Уже была ночь. Автомобиль втягивал в белый сноп лучей из прозрачных пылинок, в двойной белый сноп фонарей дорогу, покорно бегущую под колеса. Звеня чисто и тихо, сосал воздух карбюратор, машина стрекотала, когда одинокие дубы замахивались над дорогой, отраженный от них шум мотора острел – будто кто-то свистящими ударами хлыста стриг листья. Мы летели вперед, втягиваемые далью… Летели, сбившись с дороги, неслись степью, ровной, широкой степью…

Зайцы, внезапно вырванные из тьмы, остолбенело застывали, поднявшись бледной тенью. Но встал день. Встало утро сперва и загребло меня скучной лапой снова в дела.

Комиссара Румынского фронта не было, он тоже застрял в Ставке. Кстати, на Румынском фронте было два комиссара, один Временного правительства, другой Совета солдатских и рабочих депутатов. Это было материализированное двоевластие. Правда, эти люди старались работать дружно. Только ни одного из них не было на месте. Заведовал всеми делами какой-то растерянный офицер для поручения. От него я узнал, что Щербачев – командующий фронтом – сперва хотел присоединиться к Корнилову и даже дал соответствующую телеграмму, но его удержали и переубедили. Не знаю, насколько это было правильно. Положение с румынами было тоже острое. Король прислал Черемисову орден Михаила 1-й степени, величиной в ладонь, но кроме этого, он присылал в штаб фронта каждый день кипу жалоб толщиной в четверть аршина.

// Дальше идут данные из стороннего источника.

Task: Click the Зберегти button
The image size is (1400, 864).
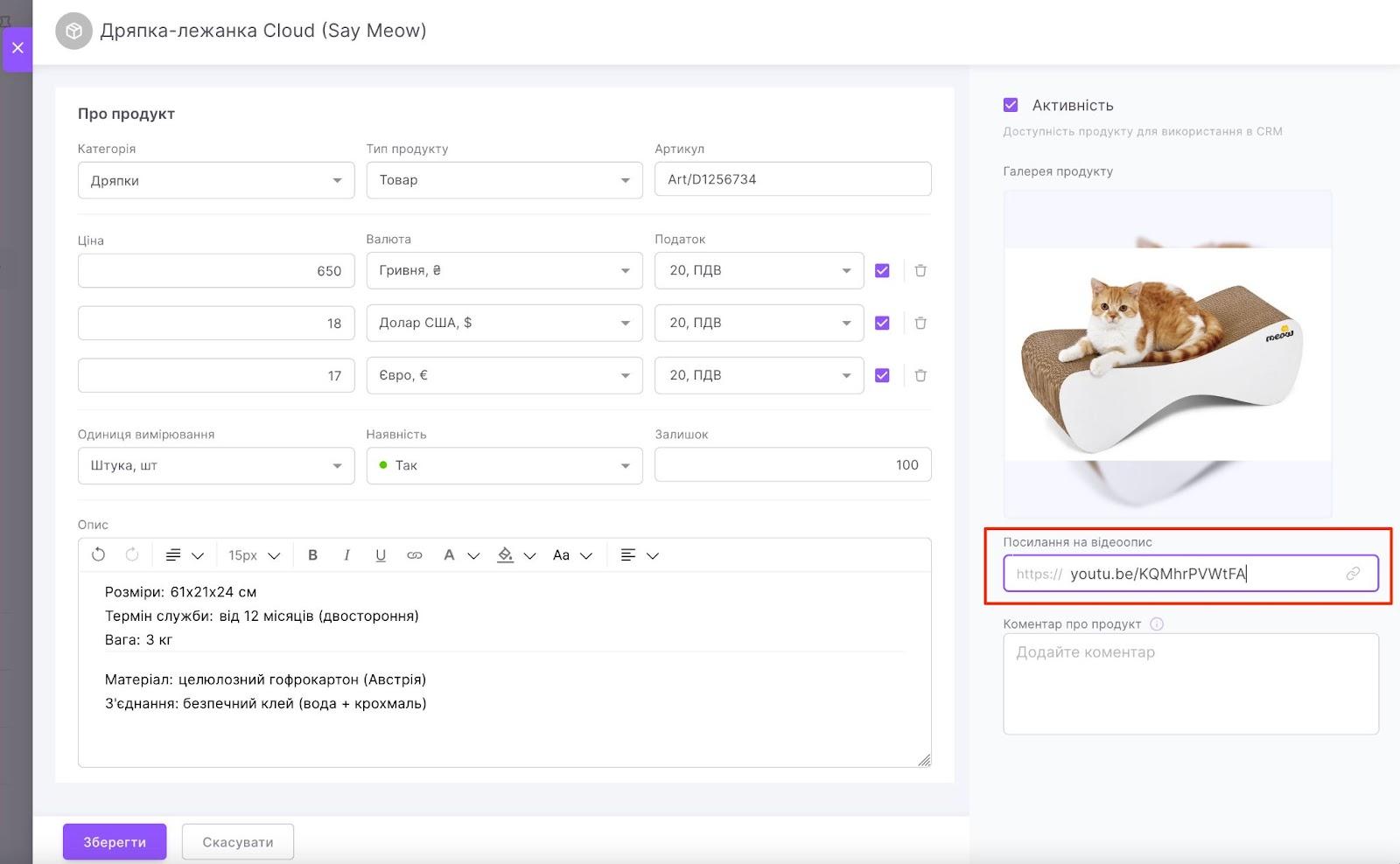Action: (x=115, y=842)
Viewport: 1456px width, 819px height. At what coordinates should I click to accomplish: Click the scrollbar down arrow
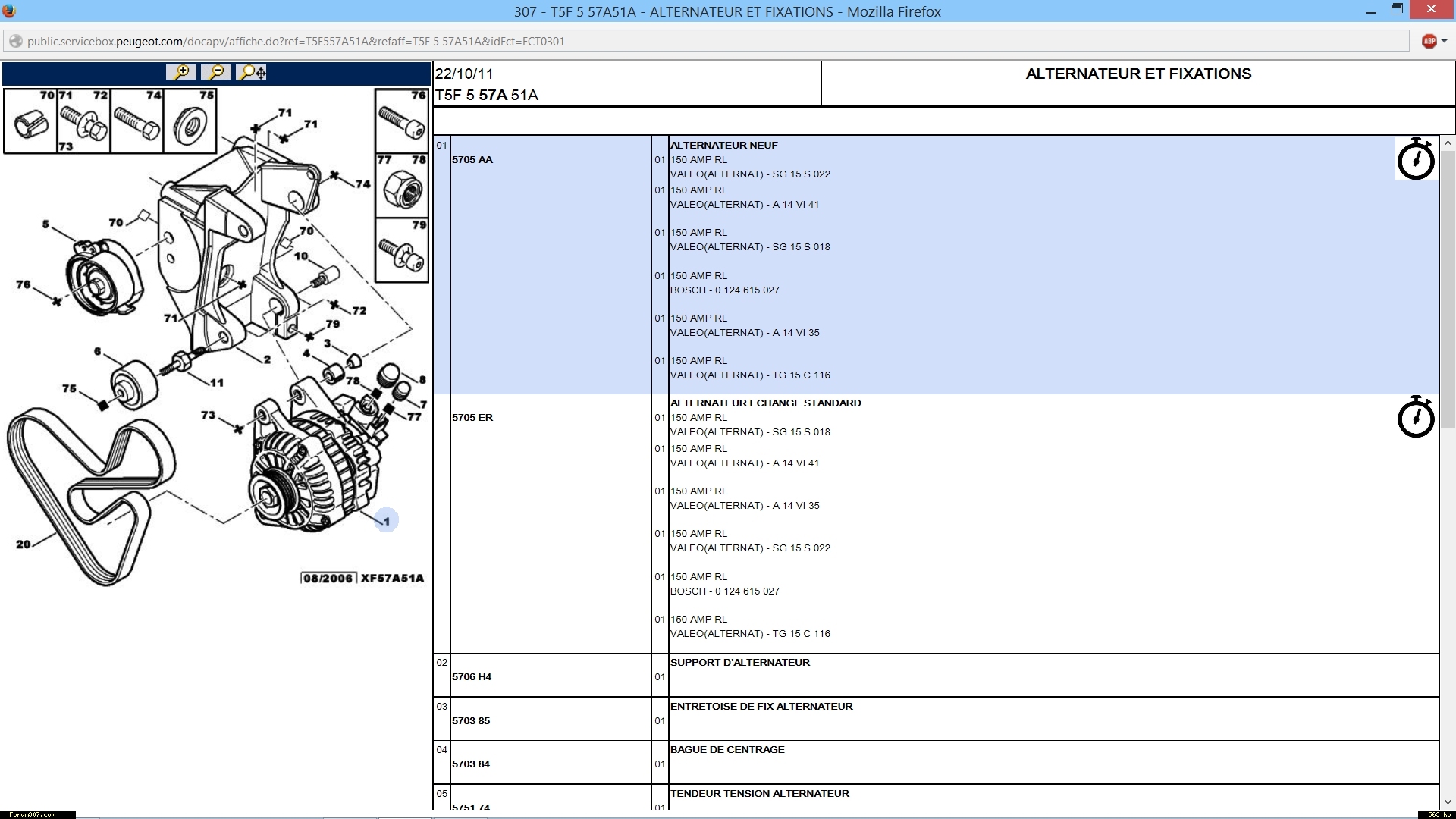click(1447, 802)
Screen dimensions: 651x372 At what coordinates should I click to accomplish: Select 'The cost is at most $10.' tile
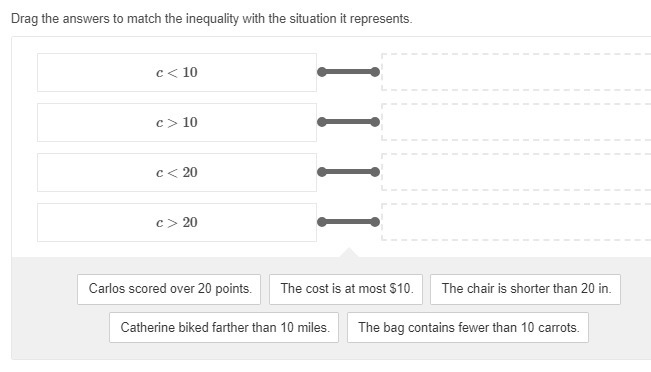pyautogui.click(x=346, y=289)
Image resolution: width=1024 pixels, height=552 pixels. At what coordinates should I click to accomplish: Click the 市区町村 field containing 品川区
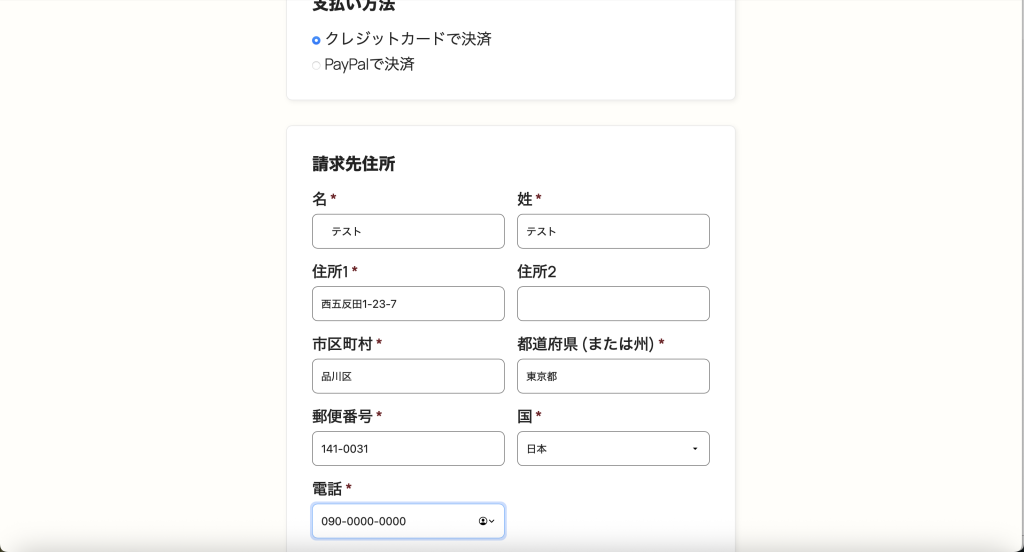point(408,376)
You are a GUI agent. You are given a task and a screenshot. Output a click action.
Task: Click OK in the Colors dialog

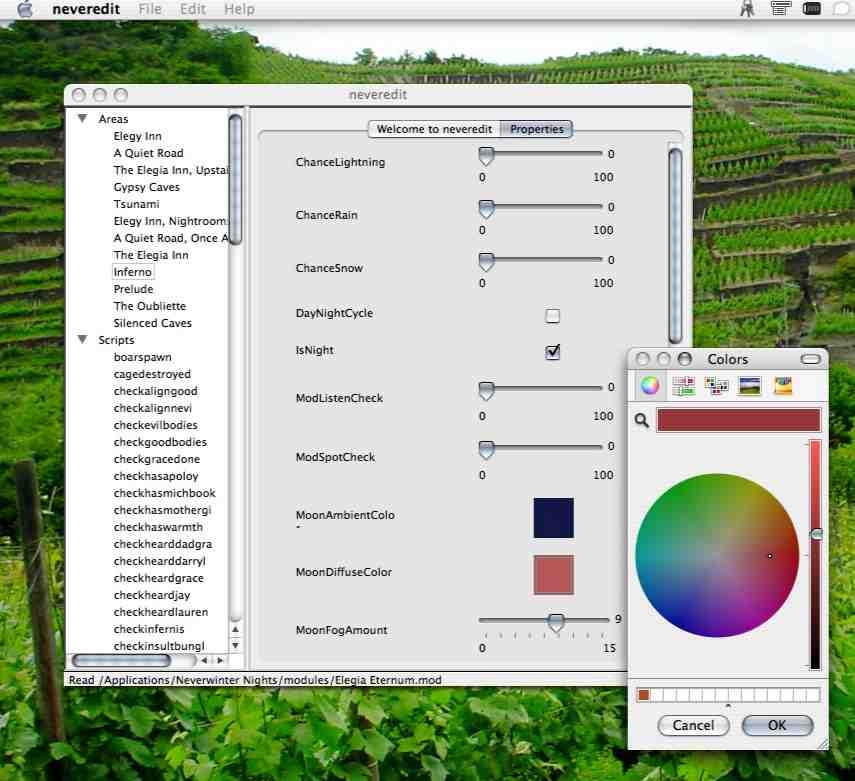[x=777, y=725]
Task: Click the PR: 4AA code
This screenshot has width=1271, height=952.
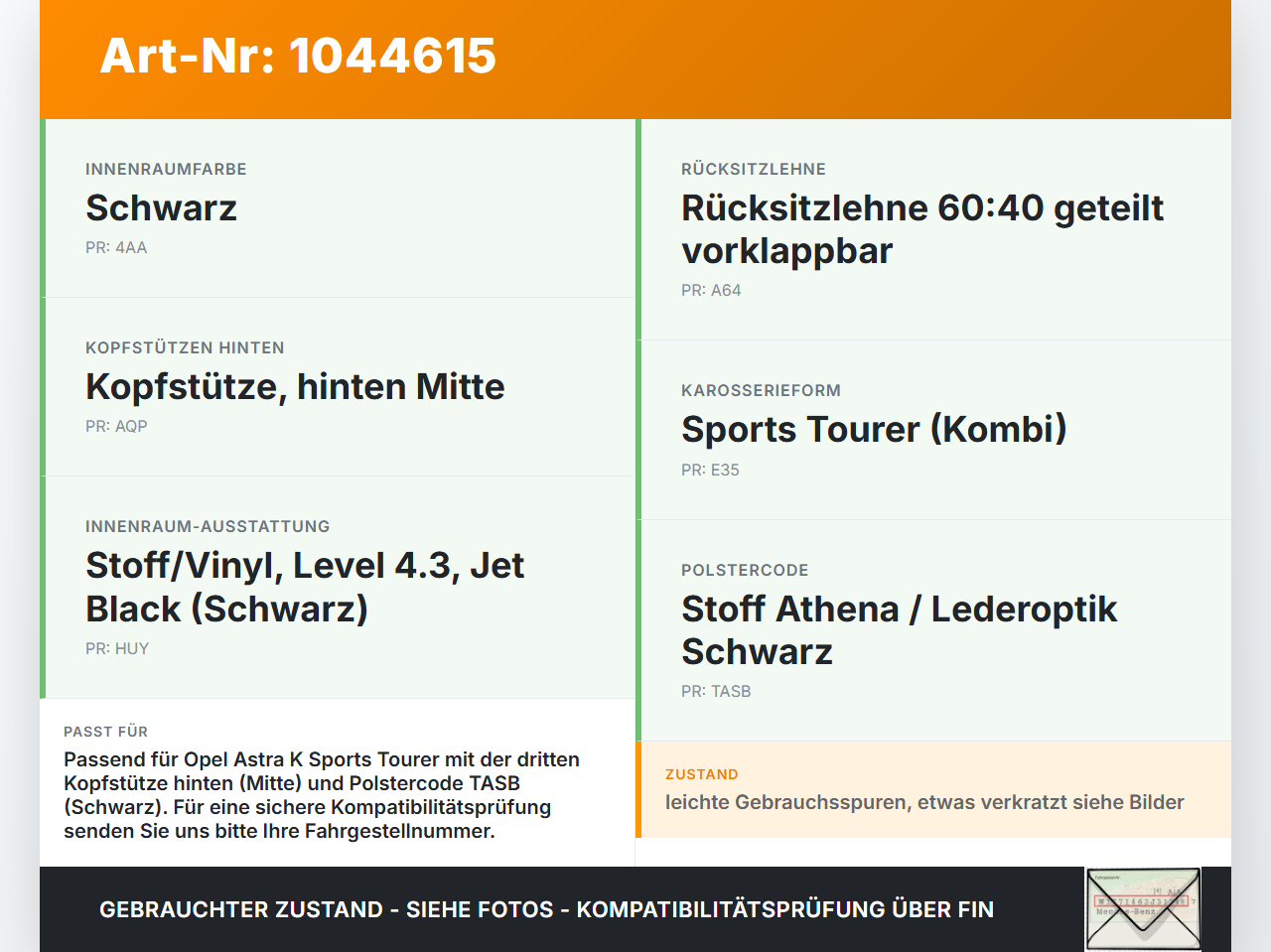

Наши войска хотели произвести в Румынии революцию, думая сделать ее самым простым способом, то есть «стащить короля сверху вниз». Но для революции в Румынии у нас не хватало самого главного: авторитета среди населения. Военного авторитета у нас тоже не было: румыны помнили наши прежние насмешки над ними и повадку почти победителей и не прощали нам сегодняшнего бессилия, а для авторитета революционного мы слишком плохо обращались с населением, – хотя не так плохо, как во многих других местах, в частности, не так, как с евреями или персами.

Поехал обратно.

Вернулся в Липканы. Анардович уехал. В качестве комиссара приехал бывший председатель армейского комитета той же армии тов. Вьенцегольский, поляк, называвший себя социалистом-индивидуалистом. Несмотря на такую причудливую фракцию, это был очень неглупый человек, умевший подчинять себе людей.

На 8-ю армию у него были свои взгляды. В частности, относительно целой кадрили перемещений. Может быть, здесь был и личный, скажем, бессознательно личный элемент. Мы встретились дружелюбно, так как я не сомневался, что я уйду. Я и ушел.

Для отчета о посещении Петербурга был собран армейский комитет. Вьенцегольский рассказывал, что на мир союзники не согласны, воевать мы не можем и мириться тоже не можем, остается «стучаться у дверей союзников и умолять».

Кстати, выбрали представителей на Демократическое заседание. Отправили всех оборонцев, хотя я и предлагал отправить пропорционально и большевиков. Большевики в армейском комитете были. Это были люди с психологией не классовой борьбы, а политического саботажа. Из практических предложений у них было одно: обратиться с воззванием к народам всего мира.

Я говорил что-то, сейчас не помню что; только помню, что, смертельно уставши, ушел с заседания, лег на чужую кровать и спал, долго, ожесточенно долго, как-то сознательно вцепившись в сон, чувствуя, что у кровати стоит отчаяние и что оно заговорит со мною, как только я открою глаза.

Я был выбран делегатом для посылки на совещание в числе других, послали еще товарища председателя комитета, Ерофеева, человека крепкого, но не знающего, что делать, одного учителя-мордвина, одного меньшевика-офицера и еще кого-то. Я выехал вместе с ними, решив искать себе нового ярма и обратно не возвращаться.